Ellef's lawyer, Hugh Keefe, declined Wednesday to confirm or deny that his client has offered to cooperate with prosecutors.
A spokesman for U.S. Attorney Kevin O'Connor, Tom Carson, declined to comment today.
But the sources say Ellef has been negotiating with federal prosecutors for as long as six weeks in a bid to head off charges that also could be lodged against family members and associates.
Sources say those talks were interrupted last month by a dispute but that it has been resolved and the negotiations are proceeding.
"That's the reason everything has been on hold," one source said of the indictments that had been anticipated last month and that are expected to include current and former Rowland administration officials.
The sources agree that any deal would have the gruff and taciturn Ellef become a cooperating government witness in exchange for his guilty plea to a corruption charge.
Such deals usually involve a witness "trading up" with prosecutors -- providing damaging evidence about a higher official.
Anson was dismissed by Rowland in September after disclosures that the commissioner had accepted free architectural plans for an addition to his house in Bridgewater from a firm with state contracts.
Anson's dismissal came just weeks after Rowland himself admitted accepting free or discounted vacation rentals linked to two state contractors, including the New Britain-based Tomasso Group.
Anson was not available for comment today. But the former commissioner told the Journal Inquirer last winter that he knew little about admissions by Rowland's former deputy chief of staff, Lawrence E. Alibozek, that Alibozek had helped steer contracts overseen by the DPW in exchange for cash and gold.

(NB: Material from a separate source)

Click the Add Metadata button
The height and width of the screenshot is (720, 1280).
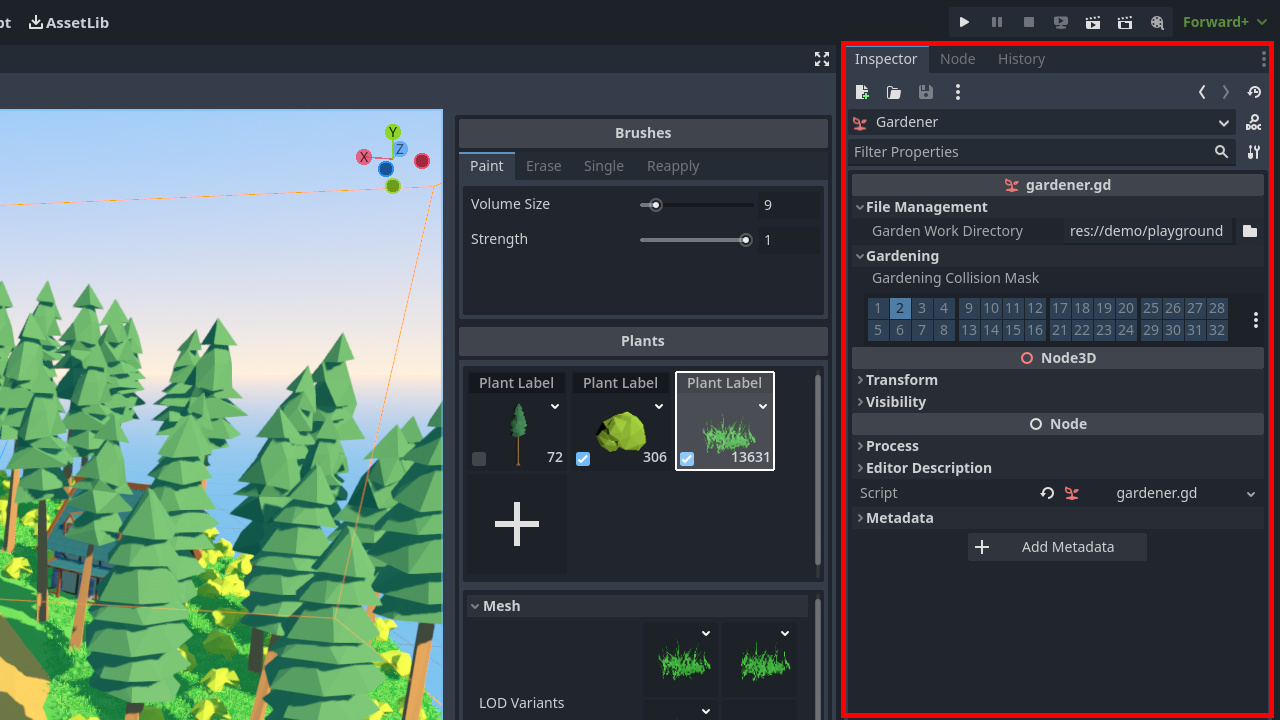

Anson added that with several of the key contracts being scrutinized by federal investigators -- more than $100 million of work awarded to Tomasso companies -- he dealt exclusively with Alibozek's boss in the governor's office, Ellef, who was a close friend of a Tomasso family member.
Ellef, who also served as chairman of the Connecticut Resources Recovery Authority, quit Rowland's office last spring amid controversy over the quasi-public agency's $220 million loss in a deal with now-bankrupt Enron Corp.
Ellef figures prominently not only in the investigation of the Enron deal but also in the contract-steering probe spurred by Alibozek's confession and conviction last March.
Several informed sources had told the Journal Inquirer in September that they expected by November a slew of federal indictments in connection with the contract-steering scandal.
They said then that Rowland was not to be among those charged but that several of the governor's appointees in at least two state agencies were. They also said that two lobbyists, including one close to Rowland, would be among those indicted.
The sources now say that the indictment timetable was changed when serious negotiations for a plea bargain with Ellef began five or six weeks ago.
Many documents the governor's office has submitted to federal investigators concern two big DPW contracts awarded to the Tomasso Group, the $57 million Connecticut Juvenile Training School in Middletown and the $37 million Superior Court for Juvenile Matters and Detention Center in Bridgeport.
Also mentioned often in the documents is the $36.9 million contract the state Department of Transportation awarded a Tomasso company to build a parking garage at Bradley International Airport in Windsor Locks.
The brother-in-law of prominent lobbyist Jay F. Malcynsky, a political adviser to Rowland, headed the DOT committee that gave the contract to the Tomasso company.
Both were "fast-track" projects overseen by Ellef.